Problem to solve: A single figure is required: the number of lines in the listing below containing the word "color".

Record set:
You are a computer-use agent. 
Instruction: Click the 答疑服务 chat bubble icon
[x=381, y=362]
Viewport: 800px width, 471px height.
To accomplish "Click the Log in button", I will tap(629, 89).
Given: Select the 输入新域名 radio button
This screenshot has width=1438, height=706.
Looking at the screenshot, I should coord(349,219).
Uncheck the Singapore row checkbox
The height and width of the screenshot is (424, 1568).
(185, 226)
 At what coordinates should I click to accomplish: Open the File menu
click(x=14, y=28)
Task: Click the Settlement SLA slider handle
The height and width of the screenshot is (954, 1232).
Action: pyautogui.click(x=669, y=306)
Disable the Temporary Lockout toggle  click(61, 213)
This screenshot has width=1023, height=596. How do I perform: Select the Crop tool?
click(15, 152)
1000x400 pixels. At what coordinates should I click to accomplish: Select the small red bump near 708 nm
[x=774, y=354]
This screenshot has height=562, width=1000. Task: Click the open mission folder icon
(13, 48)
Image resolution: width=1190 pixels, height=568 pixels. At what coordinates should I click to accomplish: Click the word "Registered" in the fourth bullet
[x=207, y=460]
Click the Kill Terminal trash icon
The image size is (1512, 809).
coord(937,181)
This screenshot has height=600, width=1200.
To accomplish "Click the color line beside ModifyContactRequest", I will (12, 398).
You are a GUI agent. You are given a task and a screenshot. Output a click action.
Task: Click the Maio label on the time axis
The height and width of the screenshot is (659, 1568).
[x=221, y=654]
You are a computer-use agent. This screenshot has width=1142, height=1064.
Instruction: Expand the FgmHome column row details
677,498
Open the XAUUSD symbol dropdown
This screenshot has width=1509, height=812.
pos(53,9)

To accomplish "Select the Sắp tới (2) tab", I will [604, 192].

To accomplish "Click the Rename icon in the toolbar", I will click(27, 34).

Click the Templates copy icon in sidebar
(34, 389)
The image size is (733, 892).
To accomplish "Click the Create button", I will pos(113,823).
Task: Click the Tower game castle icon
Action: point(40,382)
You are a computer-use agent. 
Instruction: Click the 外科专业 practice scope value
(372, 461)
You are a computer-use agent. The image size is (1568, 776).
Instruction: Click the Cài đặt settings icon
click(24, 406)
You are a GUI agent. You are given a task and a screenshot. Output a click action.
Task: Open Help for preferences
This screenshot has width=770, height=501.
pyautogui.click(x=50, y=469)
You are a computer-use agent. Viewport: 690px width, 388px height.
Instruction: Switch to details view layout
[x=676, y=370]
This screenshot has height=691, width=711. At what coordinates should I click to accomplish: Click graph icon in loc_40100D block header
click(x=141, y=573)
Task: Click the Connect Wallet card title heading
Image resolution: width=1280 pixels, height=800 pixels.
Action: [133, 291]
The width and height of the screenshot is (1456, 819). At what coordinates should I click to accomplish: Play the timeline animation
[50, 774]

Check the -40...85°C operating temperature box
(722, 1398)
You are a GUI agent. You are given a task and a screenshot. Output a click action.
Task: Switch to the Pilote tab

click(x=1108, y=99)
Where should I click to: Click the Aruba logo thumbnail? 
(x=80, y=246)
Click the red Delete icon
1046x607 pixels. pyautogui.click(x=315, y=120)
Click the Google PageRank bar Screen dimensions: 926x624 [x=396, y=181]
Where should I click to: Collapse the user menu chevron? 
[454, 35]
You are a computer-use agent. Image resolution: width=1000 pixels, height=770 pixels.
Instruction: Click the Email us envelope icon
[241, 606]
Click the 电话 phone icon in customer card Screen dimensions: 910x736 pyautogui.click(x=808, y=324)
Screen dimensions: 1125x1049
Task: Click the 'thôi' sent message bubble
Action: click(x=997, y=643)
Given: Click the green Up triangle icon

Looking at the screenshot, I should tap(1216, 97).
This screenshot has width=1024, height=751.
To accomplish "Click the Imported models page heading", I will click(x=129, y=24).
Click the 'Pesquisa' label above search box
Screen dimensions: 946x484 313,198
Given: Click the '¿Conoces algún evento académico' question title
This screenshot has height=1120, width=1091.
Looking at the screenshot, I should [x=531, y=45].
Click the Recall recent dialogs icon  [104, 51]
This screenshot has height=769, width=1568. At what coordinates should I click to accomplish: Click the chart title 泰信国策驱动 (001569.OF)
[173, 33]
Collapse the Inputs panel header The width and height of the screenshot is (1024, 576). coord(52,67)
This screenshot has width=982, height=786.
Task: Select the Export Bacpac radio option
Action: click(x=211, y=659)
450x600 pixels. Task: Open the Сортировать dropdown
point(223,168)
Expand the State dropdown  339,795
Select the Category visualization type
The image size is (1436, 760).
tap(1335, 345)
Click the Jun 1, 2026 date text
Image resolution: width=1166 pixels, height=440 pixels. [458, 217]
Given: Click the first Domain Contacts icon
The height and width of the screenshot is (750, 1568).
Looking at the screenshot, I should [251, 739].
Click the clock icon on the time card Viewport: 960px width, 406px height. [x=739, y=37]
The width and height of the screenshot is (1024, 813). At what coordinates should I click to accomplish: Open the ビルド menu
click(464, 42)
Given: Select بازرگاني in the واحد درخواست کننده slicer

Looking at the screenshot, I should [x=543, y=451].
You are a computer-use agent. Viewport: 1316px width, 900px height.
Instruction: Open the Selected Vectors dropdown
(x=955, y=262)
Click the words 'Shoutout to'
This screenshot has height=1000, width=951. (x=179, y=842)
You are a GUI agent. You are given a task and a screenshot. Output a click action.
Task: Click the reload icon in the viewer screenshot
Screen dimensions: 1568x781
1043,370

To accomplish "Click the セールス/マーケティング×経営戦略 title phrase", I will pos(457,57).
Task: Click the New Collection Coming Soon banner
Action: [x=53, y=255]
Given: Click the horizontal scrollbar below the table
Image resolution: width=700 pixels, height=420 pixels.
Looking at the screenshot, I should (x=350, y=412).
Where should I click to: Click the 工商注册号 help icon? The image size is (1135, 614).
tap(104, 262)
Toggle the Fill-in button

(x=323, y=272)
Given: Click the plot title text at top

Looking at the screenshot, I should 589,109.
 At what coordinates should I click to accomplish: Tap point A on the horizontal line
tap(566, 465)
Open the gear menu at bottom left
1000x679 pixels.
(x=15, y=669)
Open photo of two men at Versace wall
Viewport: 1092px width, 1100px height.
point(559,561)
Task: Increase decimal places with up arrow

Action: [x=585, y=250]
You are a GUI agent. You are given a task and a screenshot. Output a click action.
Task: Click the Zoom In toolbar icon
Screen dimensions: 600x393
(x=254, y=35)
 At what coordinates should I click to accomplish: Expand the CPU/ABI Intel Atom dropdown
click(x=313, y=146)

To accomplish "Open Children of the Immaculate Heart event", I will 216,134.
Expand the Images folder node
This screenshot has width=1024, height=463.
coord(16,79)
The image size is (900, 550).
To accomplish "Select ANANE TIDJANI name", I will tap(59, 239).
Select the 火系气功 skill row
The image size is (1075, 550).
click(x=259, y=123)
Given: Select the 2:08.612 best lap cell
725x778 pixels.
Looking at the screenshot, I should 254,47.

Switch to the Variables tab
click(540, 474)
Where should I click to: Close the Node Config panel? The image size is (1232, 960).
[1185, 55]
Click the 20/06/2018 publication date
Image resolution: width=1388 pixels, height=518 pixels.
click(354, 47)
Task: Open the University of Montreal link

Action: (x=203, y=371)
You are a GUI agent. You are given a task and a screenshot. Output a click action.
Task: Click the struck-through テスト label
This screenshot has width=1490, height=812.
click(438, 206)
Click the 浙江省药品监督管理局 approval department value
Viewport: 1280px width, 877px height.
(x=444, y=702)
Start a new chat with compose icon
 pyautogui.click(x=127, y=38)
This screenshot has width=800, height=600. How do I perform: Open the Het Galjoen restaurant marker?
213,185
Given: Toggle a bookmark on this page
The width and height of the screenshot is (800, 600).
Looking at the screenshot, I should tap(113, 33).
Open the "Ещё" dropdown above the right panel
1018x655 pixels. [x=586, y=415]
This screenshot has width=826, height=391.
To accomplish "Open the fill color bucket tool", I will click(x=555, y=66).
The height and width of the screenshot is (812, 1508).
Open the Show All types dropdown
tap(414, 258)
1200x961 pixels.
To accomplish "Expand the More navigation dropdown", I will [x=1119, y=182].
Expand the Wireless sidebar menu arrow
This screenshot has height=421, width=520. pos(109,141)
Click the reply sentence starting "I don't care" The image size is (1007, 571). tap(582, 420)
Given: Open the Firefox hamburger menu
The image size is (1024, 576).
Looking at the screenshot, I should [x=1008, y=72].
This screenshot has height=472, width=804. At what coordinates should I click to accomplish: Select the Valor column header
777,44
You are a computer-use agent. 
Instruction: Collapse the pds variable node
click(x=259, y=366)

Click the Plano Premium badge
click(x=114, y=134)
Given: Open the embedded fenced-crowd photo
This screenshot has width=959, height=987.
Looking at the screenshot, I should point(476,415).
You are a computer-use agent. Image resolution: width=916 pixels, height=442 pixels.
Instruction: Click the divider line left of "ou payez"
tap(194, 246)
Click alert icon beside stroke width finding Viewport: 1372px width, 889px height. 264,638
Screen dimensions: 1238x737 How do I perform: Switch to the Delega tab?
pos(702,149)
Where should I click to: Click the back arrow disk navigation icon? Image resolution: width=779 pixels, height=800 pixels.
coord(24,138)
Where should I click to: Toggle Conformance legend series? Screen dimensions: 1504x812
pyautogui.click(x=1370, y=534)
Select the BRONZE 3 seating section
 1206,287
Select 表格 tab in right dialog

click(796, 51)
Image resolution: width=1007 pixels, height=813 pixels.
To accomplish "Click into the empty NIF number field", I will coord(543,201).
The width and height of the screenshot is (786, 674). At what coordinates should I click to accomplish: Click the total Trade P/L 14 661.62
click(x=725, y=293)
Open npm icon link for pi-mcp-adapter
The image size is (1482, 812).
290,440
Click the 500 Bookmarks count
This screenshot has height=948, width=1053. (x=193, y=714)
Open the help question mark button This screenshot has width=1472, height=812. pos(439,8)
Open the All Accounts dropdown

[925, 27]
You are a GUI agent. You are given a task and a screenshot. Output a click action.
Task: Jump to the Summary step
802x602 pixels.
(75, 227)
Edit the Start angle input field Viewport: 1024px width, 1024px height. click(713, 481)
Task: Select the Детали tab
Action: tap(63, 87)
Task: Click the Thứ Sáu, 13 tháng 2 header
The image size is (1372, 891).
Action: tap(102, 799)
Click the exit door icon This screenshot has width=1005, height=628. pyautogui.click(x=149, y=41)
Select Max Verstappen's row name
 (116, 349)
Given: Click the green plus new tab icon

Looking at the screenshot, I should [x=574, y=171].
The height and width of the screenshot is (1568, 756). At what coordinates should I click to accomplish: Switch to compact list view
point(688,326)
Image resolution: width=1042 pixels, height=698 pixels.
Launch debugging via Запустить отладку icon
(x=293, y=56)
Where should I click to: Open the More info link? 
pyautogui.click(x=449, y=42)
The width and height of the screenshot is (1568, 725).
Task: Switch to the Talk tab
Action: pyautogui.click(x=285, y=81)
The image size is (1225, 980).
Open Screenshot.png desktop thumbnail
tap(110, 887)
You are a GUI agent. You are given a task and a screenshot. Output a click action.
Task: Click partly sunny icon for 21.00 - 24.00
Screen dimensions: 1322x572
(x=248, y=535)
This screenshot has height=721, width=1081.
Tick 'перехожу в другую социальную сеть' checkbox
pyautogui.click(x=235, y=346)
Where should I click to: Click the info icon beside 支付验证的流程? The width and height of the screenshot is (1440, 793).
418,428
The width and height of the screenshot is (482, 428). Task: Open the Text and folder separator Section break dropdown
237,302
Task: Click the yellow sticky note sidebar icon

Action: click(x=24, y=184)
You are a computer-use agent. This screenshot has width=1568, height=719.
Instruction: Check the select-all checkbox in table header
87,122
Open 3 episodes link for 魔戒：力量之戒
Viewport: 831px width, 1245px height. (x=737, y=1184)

Exercise result: 2